EXELSiA’s means of conveying its messages – building a disquieting sonic fog, only to pierce it with moments of great emotional and political clarity – evokes Anna’s careful concealment of the project to date. The record was effectively written in 2018, preceding a clutch of low-key releases ranging from ‘Doll Dance’ – an industrial-facing collaboration with Heron Fischer – to the sparse electronic record ‘AWAKENiNG’. From her earliest demos as POiSON ANNA, Anna claims she had resolved to maintain a low-profile until she’d developed the skills required to fully realise the project. “I knew I was doing some mad shit, but I was very content that I was going to be developing myself.” 

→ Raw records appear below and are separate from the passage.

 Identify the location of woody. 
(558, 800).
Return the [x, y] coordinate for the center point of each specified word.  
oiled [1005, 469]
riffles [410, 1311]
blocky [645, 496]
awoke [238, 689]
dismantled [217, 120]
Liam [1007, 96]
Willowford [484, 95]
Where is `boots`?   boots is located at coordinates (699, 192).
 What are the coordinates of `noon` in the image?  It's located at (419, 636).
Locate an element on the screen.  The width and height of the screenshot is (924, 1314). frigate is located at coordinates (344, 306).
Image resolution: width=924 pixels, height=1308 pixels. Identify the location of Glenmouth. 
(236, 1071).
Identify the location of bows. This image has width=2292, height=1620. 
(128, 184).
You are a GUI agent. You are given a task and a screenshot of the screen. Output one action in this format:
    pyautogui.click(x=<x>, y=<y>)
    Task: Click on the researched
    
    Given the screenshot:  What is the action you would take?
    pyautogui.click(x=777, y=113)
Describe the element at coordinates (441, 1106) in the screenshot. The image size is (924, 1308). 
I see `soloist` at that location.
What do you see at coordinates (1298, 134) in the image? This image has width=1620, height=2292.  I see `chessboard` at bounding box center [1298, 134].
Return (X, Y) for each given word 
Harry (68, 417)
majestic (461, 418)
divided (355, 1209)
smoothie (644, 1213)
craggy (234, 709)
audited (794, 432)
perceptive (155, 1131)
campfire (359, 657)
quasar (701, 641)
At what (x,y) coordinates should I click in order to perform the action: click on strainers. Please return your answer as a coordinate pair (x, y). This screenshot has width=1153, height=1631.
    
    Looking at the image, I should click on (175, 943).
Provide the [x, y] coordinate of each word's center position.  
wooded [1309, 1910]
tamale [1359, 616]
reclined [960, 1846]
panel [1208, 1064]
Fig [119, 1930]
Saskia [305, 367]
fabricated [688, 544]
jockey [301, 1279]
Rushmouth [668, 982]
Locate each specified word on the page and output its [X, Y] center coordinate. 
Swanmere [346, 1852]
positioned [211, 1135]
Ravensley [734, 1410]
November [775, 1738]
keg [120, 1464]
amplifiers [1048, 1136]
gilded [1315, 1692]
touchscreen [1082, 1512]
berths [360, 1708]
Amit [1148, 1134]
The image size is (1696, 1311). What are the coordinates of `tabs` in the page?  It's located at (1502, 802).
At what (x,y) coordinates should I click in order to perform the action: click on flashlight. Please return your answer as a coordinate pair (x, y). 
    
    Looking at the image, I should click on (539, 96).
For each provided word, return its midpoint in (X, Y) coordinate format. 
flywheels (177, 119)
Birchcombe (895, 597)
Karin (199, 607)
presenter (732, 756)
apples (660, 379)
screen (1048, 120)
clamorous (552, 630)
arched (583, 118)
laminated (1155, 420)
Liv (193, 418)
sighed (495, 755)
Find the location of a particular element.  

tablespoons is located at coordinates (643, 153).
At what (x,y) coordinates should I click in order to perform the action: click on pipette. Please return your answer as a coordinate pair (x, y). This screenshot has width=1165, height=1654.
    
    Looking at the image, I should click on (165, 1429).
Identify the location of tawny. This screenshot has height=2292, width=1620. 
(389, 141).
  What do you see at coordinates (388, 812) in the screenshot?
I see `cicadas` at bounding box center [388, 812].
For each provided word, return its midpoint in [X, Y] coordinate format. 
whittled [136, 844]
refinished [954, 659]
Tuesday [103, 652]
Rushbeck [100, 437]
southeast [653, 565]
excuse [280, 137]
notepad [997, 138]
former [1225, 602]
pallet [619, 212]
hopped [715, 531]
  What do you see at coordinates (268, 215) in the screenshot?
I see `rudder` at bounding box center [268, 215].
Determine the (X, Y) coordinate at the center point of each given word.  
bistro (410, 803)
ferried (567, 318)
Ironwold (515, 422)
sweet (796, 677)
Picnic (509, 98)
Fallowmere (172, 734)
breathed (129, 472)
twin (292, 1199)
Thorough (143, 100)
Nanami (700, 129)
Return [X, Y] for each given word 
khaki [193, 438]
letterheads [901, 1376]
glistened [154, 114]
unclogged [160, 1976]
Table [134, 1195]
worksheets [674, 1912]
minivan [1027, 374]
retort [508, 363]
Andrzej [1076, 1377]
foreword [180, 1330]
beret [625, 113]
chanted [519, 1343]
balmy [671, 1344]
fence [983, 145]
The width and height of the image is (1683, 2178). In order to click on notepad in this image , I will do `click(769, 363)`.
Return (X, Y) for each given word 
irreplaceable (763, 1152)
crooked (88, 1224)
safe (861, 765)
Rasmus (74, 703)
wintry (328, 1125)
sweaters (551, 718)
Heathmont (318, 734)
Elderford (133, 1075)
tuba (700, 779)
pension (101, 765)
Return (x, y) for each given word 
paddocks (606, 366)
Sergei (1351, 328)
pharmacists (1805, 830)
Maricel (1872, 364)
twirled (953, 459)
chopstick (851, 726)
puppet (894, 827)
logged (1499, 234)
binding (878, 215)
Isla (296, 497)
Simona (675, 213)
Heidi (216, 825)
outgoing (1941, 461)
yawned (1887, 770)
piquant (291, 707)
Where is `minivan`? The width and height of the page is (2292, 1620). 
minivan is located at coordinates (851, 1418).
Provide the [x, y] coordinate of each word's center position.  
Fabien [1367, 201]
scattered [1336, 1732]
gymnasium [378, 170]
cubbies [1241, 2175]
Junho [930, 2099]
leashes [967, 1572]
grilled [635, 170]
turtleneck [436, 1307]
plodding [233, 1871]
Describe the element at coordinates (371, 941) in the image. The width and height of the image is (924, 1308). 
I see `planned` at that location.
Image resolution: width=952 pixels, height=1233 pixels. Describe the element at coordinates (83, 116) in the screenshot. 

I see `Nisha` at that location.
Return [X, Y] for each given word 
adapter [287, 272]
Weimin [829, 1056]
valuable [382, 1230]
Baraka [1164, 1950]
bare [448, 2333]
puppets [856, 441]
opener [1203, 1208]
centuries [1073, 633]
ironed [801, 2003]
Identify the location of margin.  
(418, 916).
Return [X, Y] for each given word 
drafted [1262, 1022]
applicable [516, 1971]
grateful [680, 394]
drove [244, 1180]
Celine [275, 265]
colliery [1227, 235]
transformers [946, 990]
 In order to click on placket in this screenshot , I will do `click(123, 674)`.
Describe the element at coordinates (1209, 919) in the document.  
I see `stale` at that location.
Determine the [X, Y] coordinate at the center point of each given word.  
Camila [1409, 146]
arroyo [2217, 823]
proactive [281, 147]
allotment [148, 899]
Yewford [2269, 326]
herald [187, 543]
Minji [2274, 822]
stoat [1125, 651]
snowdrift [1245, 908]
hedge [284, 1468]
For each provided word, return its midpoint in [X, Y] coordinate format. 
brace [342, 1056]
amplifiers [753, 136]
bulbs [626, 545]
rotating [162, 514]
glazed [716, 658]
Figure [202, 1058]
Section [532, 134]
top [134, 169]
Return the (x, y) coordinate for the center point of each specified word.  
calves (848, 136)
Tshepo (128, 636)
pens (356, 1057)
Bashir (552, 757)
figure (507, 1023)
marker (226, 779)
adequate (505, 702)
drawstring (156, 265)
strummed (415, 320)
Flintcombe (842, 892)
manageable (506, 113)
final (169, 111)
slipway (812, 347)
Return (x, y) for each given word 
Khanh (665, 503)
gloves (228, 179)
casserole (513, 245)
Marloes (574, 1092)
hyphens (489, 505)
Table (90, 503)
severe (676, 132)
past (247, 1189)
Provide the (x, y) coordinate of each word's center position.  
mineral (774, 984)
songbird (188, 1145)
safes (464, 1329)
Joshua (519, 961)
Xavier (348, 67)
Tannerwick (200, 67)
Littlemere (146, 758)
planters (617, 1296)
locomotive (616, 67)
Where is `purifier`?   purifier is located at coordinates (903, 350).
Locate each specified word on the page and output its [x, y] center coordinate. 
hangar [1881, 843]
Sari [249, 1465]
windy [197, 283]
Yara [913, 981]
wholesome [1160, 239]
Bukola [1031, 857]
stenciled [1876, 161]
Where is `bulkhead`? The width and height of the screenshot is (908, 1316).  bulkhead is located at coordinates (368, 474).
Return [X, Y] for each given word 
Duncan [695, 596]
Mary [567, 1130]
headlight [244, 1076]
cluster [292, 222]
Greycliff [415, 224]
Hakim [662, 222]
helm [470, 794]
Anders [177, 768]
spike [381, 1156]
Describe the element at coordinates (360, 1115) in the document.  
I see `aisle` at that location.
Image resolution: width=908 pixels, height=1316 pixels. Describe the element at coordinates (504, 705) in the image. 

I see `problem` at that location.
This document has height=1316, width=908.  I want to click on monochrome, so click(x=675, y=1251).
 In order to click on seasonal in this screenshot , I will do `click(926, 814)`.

These convictions were strengthened by her surprising first brushes with the industry. After stumbling across an early demo of hers, A$AP Rocky invited Anna to assist him on his 2018 album TESTING. “I was just honoured to be there, and to be able to have a seat in someone’s studio as great as Rocky – to observe and learn,” she recounts wistfully. “Then he turned to me and said ‘This is your part,’” inviting her to contribute vocals to ‘A$AP Forever’.

Also working on the album was Dean Blunt, who would work with Anna on the gorgeous track ‘SUBMiSSiON’. Experiencing a “heartfelt feeling that had to come out” upon hearing Blunt’s instrumental, Anna scribbled the lyrics on the back of a letter in the studio and laid down her stunning performance in the session’s final moments. While one might expect these thrilling early experiences to have hastened Anna’s own pursuit of the spotlight, they increased her commitment to quietly developing her style. “I learned a lot of valuable lessons from those processes, that helped me remain completely myself,” she says, remaining firm friends with both artists today.

And after years of sharing EXELSiA solely with her collaborator Mobbs, Anna last month finally released it into the world via NTS’s new label.

“The whole process was an incredible way to learn how to keep creative control,” she says, noting the lack of compromises demanded of her by the beloved radio station, in its role as her label. The release of EXELSiA also marks the broader unveiling of POiSON ANNA itself. “There’s so much more to come,” Anna grins, as the project begins to reach far beyond the small crowd who have already stumbled across it. 

When I ask how she relates to the project after its release, Anna exhibits a fond nostalgia. “EXELSiA being out is staying true to what I believed in at the time.” Reminded of what an early stage in the artist’s growth this mixtape actually represents, one can only imagine the dizzying creative heights she might eventually reach. 

Whatever future releases hold, we can certainly expect that POiSON ANNA will continue to be powerfully defined by Anna’s strange, bracing originality. From her earliest efforts, Anna knew she was “going to pursue extremity: of sound, of feeling, of emotion. If you can understand that,” she says, “then you’re definitely meant to be riding with me.”